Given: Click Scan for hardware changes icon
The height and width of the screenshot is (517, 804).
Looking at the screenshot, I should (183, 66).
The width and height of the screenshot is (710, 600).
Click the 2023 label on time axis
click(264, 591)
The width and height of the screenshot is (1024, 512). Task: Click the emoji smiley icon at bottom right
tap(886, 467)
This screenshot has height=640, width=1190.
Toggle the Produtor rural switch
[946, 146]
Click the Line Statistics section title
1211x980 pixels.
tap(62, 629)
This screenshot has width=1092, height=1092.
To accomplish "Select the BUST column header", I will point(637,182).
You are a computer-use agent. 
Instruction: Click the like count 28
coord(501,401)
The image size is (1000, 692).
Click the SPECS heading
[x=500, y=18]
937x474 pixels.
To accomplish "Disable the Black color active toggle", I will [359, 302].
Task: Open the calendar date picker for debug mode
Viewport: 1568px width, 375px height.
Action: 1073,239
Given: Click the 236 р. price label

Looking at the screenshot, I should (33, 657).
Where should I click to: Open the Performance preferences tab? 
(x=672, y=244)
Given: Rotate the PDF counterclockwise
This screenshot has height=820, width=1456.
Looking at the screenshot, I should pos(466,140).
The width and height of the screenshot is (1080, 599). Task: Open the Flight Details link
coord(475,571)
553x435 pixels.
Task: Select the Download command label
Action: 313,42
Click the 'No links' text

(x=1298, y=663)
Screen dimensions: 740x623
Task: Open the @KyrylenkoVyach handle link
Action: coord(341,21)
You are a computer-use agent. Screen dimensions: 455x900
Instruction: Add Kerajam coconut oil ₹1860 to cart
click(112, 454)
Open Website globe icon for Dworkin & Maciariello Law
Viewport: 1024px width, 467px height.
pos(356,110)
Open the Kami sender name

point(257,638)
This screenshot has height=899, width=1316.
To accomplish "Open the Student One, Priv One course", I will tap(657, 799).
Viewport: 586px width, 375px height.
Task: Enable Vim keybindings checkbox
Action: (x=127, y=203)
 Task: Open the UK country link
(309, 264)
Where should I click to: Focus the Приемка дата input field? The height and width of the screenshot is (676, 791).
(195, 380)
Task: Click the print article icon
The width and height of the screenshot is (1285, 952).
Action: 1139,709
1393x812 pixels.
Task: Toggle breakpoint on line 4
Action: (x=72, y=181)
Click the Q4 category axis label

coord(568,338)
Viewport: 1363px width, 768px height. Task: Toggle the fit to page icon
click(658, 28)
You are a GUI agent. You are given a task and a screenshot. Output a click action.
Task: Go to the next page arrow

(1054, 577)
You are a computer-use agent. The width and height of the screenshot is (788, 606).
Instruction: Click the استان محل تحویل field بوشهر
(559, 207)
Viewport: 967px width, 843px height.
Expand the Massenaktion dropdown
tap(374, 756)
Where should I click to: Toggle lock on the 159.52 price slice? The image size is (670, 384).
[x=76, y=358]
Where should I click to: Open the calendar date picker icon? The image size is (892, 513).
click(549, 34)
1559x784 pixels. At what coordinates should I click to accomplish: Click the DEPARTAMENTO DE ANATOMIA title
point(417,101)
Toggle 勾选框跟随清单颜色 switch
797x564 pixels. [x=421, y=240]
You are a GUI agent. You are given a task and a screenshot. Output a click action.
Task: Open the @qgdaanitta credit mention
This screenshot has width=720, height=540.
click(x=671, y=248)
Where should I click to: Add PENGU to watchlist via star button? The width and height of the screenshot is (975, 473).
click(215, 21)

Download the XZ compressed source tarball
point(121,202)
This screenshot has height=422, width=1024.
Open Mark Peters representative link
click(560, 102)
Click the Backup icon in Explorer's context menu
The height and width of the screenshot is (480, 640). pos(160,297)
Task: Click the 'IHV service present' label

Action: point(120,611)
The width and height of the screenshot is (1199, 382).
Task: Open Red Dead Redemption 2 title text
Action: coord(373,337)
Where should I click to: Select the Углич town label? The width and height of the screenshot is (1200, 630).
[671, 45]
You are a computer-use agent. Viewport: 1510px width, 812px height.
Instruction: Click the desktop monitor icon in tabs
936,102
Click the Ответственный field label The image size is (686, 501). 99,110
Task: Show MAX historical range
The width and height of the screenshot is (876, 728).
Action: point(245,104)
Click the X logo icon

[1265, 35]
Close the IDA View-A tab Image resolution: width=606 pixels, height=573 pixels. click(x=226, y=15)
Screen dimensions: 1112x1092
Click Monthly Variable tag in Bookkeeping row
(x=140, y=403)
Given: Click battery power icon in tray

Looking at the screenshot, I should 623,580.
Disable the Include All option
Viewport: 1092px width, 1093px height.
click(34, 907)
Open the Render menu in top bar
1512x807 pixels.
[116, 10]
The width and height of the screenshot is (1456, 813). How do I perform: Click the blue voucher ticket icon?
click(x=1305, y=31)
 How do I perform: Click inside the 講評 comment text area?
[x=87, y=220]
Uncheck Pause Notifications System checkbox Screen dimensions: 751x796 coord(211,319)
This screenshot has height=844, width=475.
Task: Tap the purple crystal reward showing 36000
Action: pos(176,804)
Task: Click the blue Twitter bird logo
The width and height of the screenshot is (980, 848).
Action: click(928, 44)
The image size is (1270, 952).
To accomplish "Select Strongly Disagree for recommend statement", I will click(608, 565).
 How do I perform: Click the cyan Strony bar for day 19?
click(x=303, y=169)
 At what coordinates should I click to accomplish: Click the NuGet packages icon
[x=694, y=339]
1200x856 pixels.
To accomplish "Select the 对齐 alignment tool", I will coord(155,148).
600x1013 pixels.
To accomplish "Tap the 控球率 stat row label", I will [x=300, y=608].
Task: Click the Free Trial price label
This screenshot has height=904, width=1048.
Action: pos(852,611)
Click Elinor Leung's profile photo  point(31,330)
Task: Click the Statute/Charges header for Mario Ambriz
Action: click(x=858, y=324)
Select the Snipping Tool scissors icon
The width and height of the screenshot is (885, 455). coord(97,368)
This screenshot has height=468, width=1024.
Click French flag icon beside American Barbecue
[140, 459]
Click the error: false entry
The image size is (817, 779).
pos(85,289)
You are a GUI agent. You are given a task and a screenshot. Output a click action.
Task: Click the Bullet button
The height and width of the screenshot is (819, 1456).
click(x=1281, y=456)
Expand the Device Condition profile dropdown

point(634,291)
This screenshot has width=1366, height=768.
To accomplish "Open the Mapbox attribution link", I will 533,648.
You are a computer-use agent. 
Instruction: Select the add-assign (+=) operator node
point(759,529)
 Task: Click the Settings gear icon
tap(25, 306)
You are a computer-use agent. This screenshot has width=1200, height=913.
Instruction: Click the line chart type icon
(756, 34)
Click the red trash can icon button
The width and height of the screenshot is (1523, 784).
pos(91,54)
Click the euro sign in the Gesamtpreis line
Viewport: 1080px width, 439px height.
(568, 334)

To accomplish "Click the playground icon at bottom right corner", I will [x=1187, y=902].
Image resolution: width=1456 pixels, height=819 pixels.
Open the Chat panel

• [DESCRIPTION OF THE TASK]
Each line of the material above is to be retyped verbatim.

• [RESPONSE TO THE TASK]
Given: Click Scan for hardware changes icon
The height and width of the screenshot is (517, 804).
Looking at the screenshot, I should (183, 66).
The width and height of the screenshot is (710, 600).
Click the 2023 label on time axis
click(264, 591)
The width and height of the screenshot is (1024, 512). Task: Click the emoji smiley icon at bottom right
tap(886, 467)
This screenshot has height=640, width=1190.
Toggle the Produtor rural switch
[946, 146]
Click the Line Statistics section title
1211x980 pixels.
tap(62, 629)
This screenshot has width=1092, height=1092.
To accomplish "Select the BUST column header", I will point(637,182).
You are a computer-use agent. 
Instruction: Click the like count 28
coord(501,401)
The image size is (1000, 692).
Click the SPECS heading
[x=500, y=18]
937x474 pixels.
To accomplish "Disable the Black color active toggle", I will [359, 302].
Task: Open the calendar date picker for debug mode
Viewport: 1568px width, 375px height.
Action: 1073,239
Given: Click the 236 р. price label

Looking at the screenshot, I should (33, 657).
Where should I click to: Open the Performance preferences tab? 
(x=672, y=244)
Given: Rotate the PDF counterclockwise
This screenshot has height=820, width=1456.
Looking at the screenshot, I should pos(466,140).
The width and height of the screenshot is (1080, 599). Task: Open the Flight Details link
coord(475,571)
553x435 pixels.
Task: Select the Download command label
Action: 313,42
Click the 'No links' text

(x=1298, y=663)
Screen dimensions: 740x623
Task: Open the @KyrylenkoVyach handle link
Action: coord(341,21)
You are a computer-use agent. Screen dimensions: 455x900
Instruction: Add Kerajam coconut oil ₹1860 to cart
click(112, 454)
Open Website globe icon for Dworkin & Maciariello Law
Viewport: 1024px width, 467px height.
pos(356,110)
Open the Kami sender name

point(257,638)
This screenshot has height=899, width=1316.
To accomplish "Open the Student One, Priv One course", I will tap(657, 799).
Viewport: 586px width, 375px height.
Task: Enable Vim keybindings checkbox
Action: (x=127, y=203)
 Task: Open the UK country link
(309, 264)
Where should I click to: Focus the Приемка дата input field? The height and width of the screenshot is (676, 791).
(195, 380)
Task: Click the print article icon
The width and height of the screenshot is (1285, 952).
Action: 1139,709
1393x812 pixels.
Task: Toggle breakpoint on line 4
Action: (x=72, y=181)
Click the Q4 category axis label

coord(568,338)
Viewport: 1363px width, 768px height. Task: Toggle the fit to page icon
click(658, 28)
You are a GUI agent. You are given a task and a screenshot. Output a click action.
Task: Go to the next page arrow

(1054, 577)
You are a computer-use agent. The width and height of the screenshot is (788, 606).
Instruction: Click the استان محل تحویل field بوشهر
(559, 207)
Viewport: 967px width, 843px height.
Expand the Massenaktion dropdown
tap(374, 756)
Where should I click to: Toggle lock on the 159.52 price slice? The image size is (670, 384).
[x=76, y=358]
Where should I click to: Open the calendar date picker icon? The image size is (892, 513).
click(549, 34)
1559x784 pixels. At what coordinates should I click to accomplish: Click the DEPARTAMENTO DE ANATOMIA title
point(417,101)
Toggle 勾选框跟随清单颜色 switch
797x564 pixels. [x=421, y=240]
You are a GUI agent. You are given a task and a screenshot. Output a click action.
Task: Open the @qgdaanitta credit mention
This screenshot has width=720, height=540.
click(x=671, y=248)
Where should I click to: Add PENGU to watchlist via star button? The width and height of the screenshot is (975, 473).
click(215, 21)

Download the XZ compressed source tarball
point(121,202)
This screenshot has height=422, width=1024.
Open Mark Peters representative link
click(560, 102)
Click the Backup icon in Explorer's context menu
The height and width of the screenshot is (480, 640). pos(160,297)
Task: Click the 'IHV service present' label

Action: point(120,611)
The width and height of the screenshot is (1199, 382).
Task: Open Red Dead Redemption 2 title text
Action: coord(373,337)
Where should I click to: Select the Углич town label? The width and height of the screenshot is (1200, 630).
[671, 45]
You are a computer-use agent. Viewport: 1510px width, 812px height.
Instruction: Click the desktop monitor icon in tabs
936,102
Click the Ответственный field label The image size is (686, 501). 99,110
Task: Show MAX historical range
The width and height of the screenshot is (876, 728).
Action: point(245,104)
Click the X logo icon

[1265, 35]
Close the IDA View-A tab Image resolution: width=606 pixels, height=573 pixels. click(x=226, y=15)
Screen dimensions: 1112x1092
Click Monthly Variable tag in Bookkeeping row
(x=140, y=403)
Given: Click battery power icon in tray

Looking at the screenshot, I should 623,580.
Disable the Include All option
Viewport: 1092px width, 1093px height.
click(34, 907)
Open the Render menu in top bar
1512x807 pixels.
[116, 10]
The width and height of the screenshot is (1456, 813). How do I perform: Click the blue voucher ticket icon?
click(x=1305, y=31)
 How do I perform: Click inside the 講評 comment text area?
[x=87, y=220]
Uncheck Pause Notifications System checkbox Screen dimensions: 751x796 coord(211,319)
This screenshot has height=844, width=475.
Task: Tap the purple crystal reward showing 36000
Action: pos(176,804)
Task: Click the blue Twitter bird logo
The width and height of the screenshot is (980, 848).
Action: click(928, 44)
The image size is (1270, 952).
To accomplish "Select Strongly Disagree for recommend statement", I will click(608, 565).
 How do I perform: Click the cyan Strony bar for day 19?
click(x=303, y=169)
 At what coordinates should I click to accomplish: Click the NuGet packages icon
[x=694, y=339]
1200x856 pixels.
To accomplish "Select the 对齐 alignment tool", I will coord(155,148).
600x1013 pixels.
To accomplish "Tap the 控球率 stat row label", I will [x=300, y=608].
Task: Click the Free Trial price label
This screenshot has height=904, width=1048.
Action: pos(852,611)
Click Elinor Leung's profile photo  point(31,330)
Task: Click the Statute/Charges header for Mario Ambriz
Action: click(x=858, y=324)
Select the Snipping Tool scissors icon
The width and height of the screenshot is (885, 455). coord(97,368)
This screenshot has height=468, width=1024.
Click French flag icon beside American Barbecue
[140, 459]
Click the error: false entry
The image size is (817, 779).
pos(85,289)
You are a GUI agent. You are given a task and a screenshot. Output a click action.
Task: Click the Bullet button
The height and width of the screenshot is (819, 1456).
click(x=1281, y=456)
Expand the Device Condition profile dropdown

point(634,291)
This screenshot has width=1366, height=768.
To accomplish "Open the Mapbox attribution link", I will 533,648.
You are a computer-use agent. 
Instruction: Select the add-assign (+=) operator node
point(759,529)
 Task: Click the Settings gear icon
tap(25, 306)
You are a computer-use agent. This screenshot has width=1200, height=913.
Instruction: Click the line chart type icon
(756, 34)
Click the red trash can icon button
The width and height of the screenshot is (1523, 784).
pos(91,54)
Click the euro sign in the Gesamtpreis line
Viewport: 1080px width, 439px height.
(568, 334)

To accomplish "Click the playground icon at bottom right corner", I will [x=1187, y=902].
Image resolution: width=1456 pixels, height=819 pixels.
Open the Chat panel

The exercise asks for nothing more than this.